(RECORDED INFORMATION)
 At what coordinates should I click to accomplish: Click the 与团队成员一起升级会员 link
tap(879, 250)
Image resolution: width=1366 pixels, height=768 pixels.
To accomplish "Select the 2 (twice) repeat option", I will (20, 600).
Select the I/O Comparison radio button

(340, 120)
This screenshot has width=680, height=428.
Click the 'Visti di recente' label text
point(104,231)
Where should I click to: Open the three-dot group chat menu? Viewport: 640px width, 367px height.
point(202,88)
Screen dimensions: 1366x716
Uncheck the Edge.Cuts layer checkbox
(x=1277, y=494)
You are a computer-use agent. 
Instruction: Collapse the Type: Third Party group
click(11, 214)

--

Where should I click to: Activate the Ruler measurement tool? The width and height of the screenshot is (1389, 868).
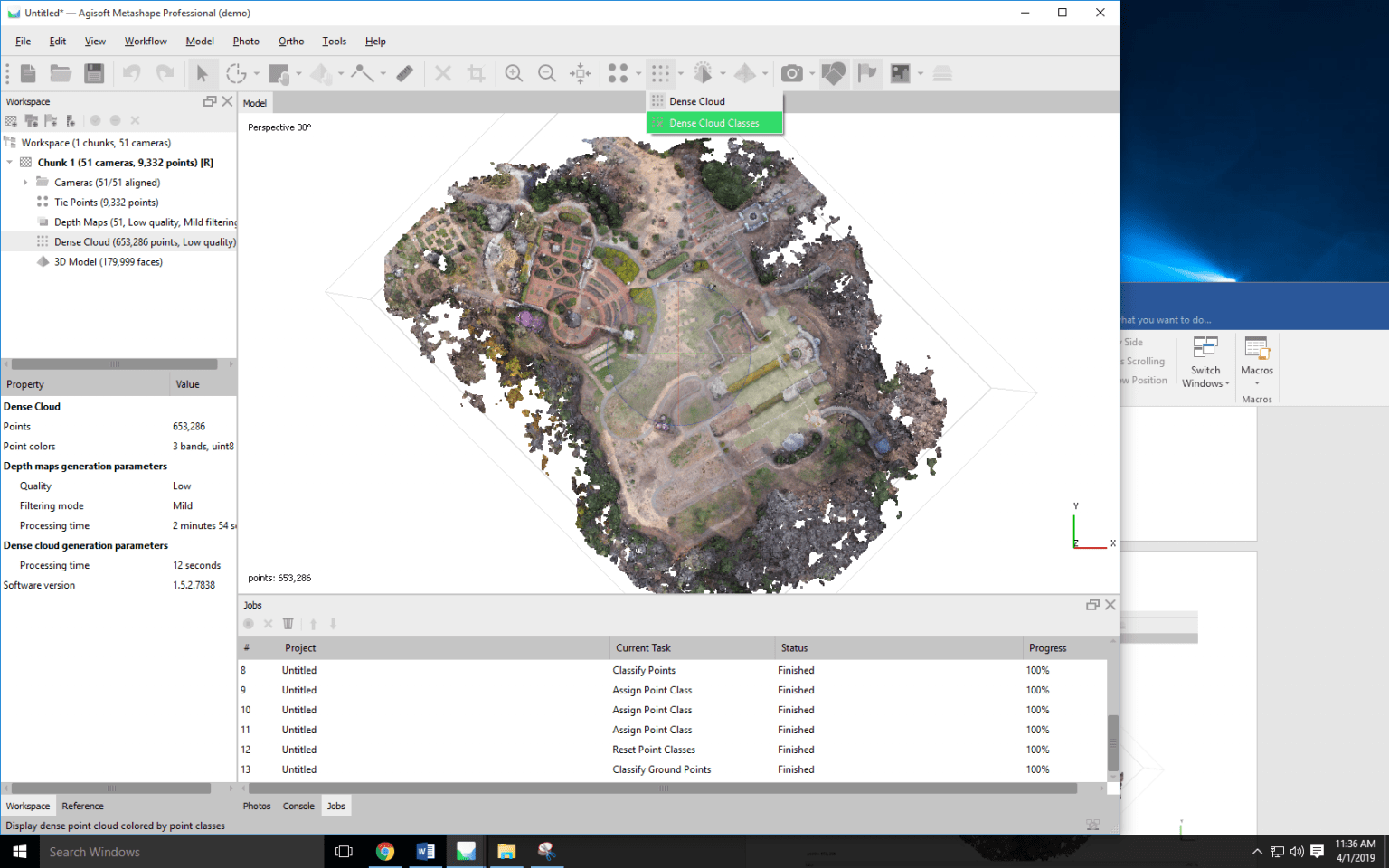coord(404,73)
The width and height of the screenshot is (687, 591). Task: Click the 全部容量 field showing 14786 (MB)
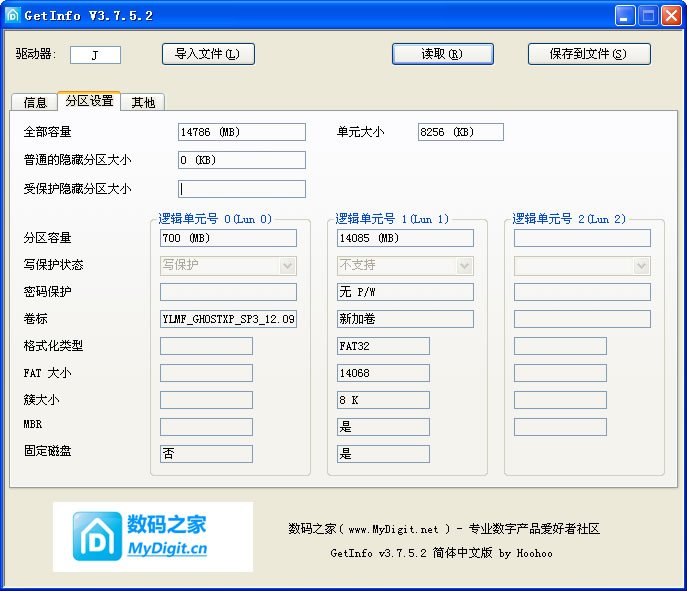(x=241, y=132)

(TASK BRIEF) Copy back the listing above exactly, but only from the line with "Click the 'Visti di recente' label text" through the line with "You are a computer-use agent.", both ends included.

(ANSWER TO THIS EXERCISE)
Click the 'Visti di recente' label text
point(104,231)
Where should I click to: Open the three-dot group chat menu? Viewport: 640px width, 367px height.
point(202,88)
Screen dimensions: 1366x716
Uncheck the Edge.Cuts layer checkbox
(x=1277, y=494)
You are a computer-use agent. 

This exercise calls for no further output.